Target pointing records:
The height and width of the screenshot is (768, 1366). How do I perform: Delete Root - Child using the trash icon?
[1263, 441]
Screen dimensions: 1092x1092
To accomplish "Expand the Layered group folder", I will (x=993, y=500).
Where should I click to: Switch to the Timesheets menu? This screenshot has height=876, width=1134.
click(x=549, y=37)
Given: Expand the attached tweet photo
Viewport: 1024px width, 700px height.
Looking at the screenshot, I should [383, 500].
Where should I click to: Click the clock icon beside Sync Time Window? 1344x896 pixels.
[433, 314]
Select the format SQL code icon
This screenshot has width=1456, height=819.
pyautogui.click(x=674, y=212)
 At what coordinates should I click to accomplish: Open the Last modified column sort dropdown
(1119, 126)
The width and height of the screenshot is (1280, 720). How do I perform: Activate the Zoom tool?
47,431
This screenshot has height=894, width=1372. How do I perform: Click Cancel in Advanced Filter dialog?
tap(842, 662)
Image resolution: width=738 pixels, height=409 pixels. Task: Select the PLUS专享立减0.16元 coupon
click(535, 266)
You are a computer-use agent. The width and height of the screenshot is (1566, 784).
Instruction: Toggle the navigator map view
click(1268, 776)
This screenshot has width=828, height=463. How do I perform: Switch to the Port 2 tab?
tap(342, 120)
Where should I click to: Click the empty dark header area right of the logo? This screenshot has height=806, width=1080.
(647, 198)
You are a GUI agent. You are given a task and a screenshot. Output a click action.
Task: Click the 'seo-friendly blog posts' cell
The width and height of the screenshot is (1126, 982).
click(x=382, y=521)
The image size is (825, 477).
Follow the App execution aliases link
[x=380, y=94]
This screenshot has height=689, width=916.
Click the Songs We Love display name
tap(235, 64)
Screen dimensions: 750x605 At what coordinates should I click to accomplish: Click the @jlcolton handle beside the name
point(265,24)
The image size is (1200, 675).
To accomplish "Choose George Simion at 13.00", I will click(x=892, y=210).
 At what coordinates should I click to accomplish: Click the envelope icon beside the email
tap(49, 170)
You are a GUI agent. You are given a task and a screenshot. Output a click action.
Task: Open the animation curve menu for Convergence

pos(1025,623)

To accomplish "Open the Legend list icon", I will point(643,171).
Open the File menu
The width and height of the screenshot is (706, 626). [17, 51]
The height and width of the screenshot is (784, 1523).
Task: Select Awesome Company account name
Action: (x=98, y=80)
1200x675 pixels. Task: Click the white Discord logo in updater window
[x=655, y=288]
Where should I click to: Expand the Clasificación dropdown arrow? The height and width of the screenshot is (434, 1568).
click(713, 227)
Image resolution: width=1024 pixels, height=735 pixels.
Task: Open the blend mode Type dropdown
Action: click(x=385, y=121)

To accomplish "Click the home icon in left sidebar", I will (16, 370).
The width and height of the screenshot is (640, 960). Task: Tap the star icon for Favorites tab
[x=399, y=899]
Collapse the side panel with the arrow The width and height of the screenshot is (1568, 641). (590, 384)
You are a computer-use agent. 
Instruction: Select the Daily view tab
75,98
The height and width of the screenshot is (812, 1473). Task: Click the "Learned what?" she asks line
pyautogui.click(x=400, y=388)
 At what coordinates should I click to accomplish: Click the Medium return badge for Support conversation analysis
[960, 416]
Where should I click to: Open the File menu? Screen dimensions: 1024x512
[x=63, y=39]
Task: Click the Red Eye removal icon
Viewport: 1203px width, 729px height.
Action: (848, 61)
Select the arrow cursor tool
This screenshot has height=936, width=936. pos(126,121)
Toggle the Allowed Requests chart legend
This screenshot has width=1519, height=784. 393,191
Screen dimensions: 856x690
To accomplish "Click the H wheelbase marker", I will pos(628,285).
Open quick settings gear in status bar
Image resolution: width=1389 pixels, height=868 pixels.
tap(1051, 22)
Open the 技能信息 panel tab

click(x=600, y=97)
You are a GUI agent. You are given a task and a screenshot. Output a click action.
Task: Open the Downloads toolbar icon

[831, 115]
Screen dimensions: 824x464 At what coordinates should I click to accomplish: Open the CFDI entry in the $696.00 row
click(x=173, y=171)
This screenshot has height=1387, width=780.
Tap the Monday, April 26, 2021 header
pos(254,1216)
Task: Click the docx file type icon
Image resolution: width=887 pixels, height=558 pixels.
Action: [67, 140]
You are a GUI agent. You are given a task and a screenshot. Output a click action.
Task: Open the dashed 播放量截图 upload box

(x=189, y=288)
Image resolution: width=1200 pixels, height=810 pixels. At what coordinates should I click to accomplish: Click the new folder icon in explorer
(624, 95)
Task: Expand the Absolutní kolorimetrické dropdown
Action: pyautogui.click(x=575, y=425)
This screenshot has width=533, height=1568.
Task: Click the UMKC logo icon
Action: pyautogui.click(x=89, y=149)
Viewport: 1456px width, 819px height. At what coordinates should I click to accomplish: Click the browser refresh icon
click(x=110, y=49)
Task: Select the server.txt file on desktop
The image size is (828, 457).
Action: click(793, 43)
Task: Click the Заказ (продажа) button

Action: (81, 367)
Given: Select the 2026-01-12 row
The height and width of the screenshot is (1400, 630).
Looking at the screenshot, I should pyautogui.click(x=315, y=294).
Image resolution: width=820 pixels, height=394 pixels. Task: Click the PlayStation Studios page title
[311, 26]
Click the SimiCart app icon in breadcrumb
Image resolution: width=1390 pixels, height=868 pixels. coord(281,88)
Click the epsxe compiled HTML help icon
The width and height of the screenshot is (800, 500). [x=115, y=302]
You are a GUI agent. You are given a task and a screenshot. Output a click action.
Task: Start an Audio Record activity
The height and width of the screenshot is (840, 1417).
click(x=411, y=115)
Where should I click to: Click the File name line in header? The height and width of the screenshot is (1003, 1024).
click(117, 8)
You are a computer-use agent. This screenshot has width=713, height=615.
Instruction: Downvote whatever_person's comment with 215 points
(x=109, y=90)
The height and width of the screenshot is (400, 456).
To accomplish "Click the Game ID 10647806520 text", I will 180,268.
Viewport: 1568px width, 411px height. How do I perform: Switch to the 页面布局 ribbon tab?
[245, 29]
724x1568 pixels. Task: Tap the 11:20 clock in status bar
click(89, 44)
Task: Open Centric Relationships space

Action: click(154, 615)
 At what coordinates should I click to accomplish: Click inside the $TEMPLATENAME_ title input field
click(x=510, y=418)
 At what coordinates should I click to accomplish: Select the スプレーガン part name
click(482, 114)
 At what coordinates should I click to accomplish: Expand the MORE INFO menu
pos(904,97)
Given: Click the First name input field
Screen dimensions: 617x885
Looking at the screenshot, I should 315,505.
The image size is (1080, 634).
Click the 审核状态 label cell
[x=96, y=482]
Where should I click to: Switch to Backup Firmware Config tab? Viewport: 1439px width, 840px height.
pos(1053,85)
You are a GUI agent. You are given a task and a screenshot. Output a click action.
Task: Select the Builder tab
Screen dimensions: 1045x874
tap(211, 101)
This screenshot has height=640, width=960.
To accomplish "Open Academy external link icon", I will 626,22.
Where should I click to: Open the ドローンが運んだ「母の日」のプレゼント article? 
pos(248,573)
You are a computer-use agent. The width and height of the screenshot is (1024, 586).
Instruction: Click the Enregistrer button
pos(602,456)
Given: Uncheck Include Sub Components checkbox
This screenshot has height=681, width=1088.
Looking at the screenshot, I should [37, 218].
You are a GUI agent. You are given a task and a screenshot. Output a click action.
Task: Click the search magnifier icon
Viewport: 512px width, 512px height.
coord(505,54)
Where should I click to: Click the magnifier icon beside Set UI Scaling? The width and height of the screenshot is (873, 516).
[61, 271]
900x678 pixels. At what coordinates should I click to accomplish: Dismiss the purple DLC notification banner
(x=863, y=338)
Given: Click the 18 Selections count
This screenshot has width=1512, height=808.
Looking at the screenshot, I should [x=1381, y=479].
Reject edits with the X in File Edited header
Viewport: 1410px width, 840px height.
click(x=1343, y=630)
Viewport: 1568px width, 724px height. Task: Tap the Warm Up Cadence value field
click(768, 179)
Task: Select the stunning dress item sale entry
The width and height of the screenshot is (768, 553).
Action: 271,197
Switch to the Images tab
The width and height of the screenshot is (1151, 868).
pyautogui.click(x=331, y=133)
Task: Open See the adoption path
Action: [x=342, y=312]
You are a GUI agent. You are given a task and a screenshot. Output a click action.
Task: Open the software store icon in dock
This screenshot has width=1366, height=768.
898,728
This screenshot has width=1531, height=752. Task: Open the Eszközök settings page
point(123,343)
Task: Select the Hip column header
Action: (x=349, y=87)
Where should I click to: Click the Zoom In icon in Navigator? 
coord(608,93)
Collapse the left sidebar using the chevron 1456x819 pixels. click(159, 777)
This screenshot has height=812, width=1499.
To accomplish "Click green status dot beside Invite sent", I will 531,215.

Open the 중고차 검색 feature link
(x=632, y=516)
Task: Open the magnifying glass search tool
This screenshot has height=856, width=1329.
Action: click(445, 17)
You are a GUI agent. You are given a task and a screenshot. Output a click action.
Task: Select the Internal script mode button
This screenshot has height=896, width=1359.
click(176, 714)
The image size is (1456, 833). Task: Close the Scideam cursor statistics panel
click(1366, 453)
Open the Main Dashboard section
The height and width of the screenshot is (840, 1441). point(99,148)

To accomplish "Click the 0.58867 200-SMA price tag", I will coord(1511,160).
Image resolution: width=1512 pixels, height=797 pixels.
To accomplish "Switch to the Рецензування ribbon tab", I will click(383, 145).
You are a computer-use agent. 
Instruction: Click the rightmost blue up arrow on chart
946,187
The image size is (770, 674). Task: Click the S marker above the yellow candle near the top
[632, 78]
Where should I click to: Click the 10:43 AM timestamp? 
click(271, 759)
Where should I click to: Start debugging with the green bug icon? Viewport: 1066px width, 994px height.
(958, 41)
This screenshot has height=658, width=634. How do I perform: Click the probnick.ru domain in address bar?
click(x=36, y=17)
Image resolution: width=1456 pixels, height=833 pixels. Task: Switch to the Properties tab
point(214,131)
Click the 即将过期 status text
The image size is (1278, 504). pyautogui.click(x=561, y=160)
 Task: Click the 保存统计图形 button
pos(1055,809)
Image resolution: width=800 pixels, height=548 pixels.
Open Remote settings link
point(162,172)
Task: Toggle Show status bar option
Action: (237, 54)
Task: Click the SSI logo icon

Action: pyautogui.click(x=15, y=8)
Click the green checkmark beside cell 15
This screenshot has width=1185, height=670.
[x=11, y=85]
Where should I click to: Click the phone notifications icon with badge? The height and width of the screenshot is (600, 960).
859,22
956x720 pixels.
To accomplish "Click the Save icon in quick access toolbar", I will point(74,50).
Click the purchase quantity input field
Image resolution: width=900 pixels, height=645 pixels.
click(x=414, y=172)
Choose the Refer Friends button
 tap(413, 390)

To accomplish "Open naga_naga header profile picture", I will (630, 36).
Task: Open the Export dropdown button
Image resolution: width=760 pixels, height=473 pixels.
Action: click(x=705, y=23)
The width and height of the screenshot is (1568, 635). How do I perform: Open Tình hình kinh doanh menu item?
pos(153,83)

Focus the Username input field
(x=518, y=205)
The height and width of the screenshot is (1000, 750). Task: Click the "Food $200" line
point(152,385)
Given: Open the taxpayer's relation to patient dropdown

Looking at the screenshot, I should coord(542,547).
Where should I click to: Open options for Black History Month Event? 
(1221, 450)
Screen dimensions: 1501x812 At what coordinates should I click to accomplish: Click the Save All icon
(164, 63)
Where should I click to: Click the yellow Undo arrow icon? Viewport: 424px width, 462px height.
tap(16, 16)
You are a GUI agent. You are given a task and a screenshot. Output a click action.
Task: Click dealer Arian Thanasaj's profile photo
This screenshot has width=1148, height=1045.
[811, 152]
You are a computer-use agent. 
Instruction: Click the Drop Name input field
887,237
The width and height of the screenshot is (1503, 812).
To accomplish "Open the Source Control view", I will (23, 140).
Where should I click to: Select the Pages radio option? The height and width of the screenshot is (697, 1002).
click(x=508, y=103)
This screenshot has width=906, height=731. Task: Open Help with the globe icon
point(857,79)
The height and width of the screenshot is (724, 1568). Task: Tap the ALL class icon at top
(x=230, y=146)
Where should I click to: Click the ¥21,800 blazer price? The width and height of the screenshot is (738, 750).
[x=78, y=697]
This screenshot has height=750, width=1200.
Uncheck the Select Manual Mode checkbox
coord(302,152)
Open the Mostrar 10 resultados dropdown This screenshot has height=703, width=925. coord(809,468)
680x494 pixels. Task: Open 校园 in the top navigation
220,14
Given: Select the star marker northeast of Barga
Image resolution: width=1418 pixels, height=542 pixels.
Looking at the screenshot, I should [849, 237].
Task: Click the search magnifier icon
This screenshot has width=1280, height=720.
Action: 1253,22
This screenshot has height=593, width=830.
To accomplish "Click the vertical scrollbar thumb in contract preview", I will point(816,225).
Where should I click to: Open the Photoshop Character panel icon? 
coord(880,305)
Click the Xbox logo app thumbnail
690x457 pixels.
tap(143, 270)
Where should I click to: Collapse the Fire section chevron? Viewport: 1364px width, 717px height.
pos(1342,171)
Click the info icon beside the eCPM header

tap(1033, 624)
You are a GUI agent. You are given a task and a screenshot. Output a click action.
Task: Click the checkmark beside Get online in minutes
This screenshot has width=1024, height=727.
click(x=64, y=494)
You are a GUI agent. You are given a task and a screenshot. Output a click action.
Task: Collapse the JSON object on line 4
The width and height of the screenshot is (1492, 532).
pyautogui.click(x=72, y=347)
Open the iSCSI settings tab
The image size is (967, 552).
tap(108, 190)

_What is expected_: Turn the stretch of records from the line containing "This screenshot has height=750, width=1200." through the line containing "Action: 1253,22" into a Markdown table with two columns, Row and Line. Give the row number under Row and the line under Line, skipping any blank lines.

_The response_:
| Row | Line |
|---|---|
| 1 | This screenshot has height=750, width=1200. |
| 2 | Uncheck the Select Manual Mode checkbox |
| 3 | coord(302,152) |
| 4 | Open the Mostrar 10 resultados dropdown This screenshot has height=703, width=925. coord(809,468) |
| 5 | 680x494 pixels. Task: Open 校园 in the top navigation |
| 6 | 220,14 |
| 7 | Given: Select the star marker northeast of Barga |
| 8 | Image resolution: width=1418 pixels, height=542 pixels. |
| 9 | Looking at the screenshot, I should [849, 237]. |
| 10 | Task: Click the search magnifier icon |
| 11 | This screenshot has width=1280, height=720. |
| 12 | Action: 1253,22 |